L’éventail était ouvert, représentatif des contradictions entre une époque où le béton a crû sans frein sur la roche et la nôtre plus critique d’un développement à coup de canons, à neige. La conscience du réchauffement de la planète est passée par là et la mono manie autour du ski commence à être remise en question.
Ce type de loisir ne concerne qu’une frange restreinte de la population et les ambitions  anciennes d’initier un maximum d’enfants à la découverte du milieu montagnard se heurtent à des restrictions toujours plus nombreuses. Les emplois du tourisme représentent 4% de l’emploi total de la région Rhône Alpes, hors intermittents. Les interventions développaient les termes de « L’appel de nos montagnes » qui a reçu plus de 5000 signatures :
"Qu’on y vive, qu’on en vive, qu’on s’y ressource, la montagne nous offre l’expérience de la beauté des paysages, de la nature et du partage. Cette expérience n’est possible que grâce à un équilibre entre l’homme et la montagne. Conscients de la fragilité de cet équilibre nous nous sentons le devoir de lancer un appel pour nos montagnes." 

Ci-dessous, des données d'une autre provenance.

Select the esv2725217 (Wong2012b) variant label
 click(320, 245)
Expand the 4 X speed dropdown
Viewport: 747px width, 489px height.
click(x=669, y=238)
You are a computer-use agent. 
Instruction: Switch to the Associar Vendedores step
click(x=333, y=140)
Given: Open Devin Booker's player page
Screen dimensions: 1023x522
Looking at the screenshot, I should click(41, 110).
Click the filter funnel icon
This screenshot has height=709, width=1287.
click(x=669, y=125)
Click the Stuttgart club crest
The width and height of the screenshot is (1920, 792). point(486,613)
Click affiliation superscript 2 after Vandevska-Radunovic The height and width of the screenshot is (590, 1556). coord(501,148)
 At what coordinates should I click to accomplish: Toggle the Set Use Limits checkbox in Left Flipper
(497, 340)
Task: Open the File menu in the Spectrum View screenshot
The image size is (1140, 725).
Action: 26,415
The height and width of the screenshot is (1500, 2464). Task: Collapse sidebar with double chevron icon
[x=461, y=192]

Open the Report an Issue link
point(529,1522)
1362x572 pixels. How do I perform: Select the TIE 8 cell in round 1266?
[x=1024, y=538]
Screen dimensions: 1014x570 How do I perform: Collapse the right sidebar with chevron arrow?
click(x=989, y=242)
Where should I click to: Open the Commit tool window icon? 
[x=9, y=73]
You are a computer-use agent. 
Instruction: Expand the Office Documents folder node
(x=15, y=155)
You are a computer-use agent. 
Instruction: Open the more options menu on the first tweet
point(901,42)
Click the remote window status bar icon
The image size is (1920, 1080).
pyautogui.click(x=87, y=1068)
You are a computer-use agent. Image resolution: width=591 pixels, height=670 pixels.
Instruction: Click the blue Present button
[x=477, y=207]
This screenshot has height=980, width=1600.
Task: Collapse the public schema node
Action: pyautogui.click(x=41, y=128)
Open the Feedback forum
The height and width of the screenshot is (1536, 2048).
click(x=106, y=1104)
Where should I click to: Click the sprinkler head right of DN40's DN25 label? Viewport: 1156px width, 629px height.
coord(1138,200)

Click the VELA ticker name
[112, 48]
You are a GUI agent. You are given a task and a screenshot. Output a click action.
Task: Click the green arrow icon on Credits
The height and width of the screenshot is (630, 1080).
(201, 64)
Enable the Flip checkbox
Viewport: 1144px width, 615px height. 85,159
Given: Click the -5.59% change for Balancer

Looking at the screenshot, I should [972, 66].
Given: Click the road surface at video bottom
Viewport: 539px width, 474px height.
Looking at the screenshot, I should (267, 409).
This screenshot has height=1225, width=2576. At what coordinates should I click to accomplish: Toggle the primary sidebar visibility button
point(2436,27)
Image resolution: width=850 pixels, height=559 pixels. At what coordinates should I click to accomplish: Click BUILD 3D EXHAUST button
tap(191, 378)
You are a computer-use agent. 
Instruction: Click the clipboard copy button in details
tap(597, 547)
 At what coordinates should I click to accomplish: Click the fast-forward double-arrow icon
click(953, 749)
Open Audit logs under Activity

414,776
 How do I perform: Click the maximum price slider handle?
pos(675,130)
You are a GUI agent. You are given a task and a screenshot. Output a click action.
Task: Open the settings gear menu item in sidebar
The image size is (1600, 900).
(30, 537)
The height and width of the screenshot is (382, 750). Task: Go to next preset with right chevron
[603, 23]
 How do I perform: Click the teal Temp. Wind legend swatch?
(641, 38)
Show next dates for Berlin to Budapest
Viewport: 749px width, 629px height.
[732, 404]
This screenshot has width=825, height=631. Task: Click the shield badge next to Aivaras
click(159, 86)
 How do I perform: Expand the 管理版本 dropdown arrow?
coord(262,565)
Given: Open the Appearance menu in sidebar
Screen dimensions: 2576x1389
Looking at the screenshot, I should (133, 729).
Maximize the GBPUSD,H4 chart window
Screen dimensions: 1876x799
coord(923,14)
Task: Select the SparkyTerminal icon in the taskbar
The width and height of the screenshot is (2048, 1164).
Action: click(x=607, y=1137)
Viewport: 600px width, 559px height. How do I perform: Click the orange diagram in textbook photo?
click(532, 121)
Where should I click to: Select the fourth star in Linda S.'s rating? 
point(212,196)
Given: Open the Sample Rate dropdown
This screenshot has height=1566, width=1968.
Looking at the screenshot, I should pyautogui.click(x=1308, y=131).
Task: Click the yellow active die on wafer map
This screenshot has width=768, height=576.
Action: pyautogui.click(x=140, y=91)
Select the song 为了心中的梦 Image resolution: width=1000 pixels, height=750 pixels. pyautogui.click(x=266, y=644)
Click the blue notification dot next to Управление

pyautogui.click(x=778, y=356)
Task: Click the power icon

Il y a bien sûr le pinailleur de service pour trouver abusif l’adjectif possessif dans l’intitulé mais c’est bien de réappropriation citoyenne dont il s’agit.
Nos horizons vont bien sûr au-delà des crêtes et l’arc alpin est la plus intangible des institutions européennes. Des modalités pour rectifier les abus du passé se sont mises en place avec des intercommunalités qui associent la vallée et les stations et pourront gagner en cohérence. Mais les pistes pour aller vers de nouvelles gouvernances sont escarpées, la diversification touristique peut amener à des aberrations avec des centres aqualudiques qui se multiplient pour installer encore des lits (leur nombre dans la Tarentaise est supérieur au nombre de lits touristiques du Maroc et de la Tunisie) :
« Imaginez-vous nageant dans une eau à température idéale face à de grandes baies vitrées avec vue imprenable sur les sommets »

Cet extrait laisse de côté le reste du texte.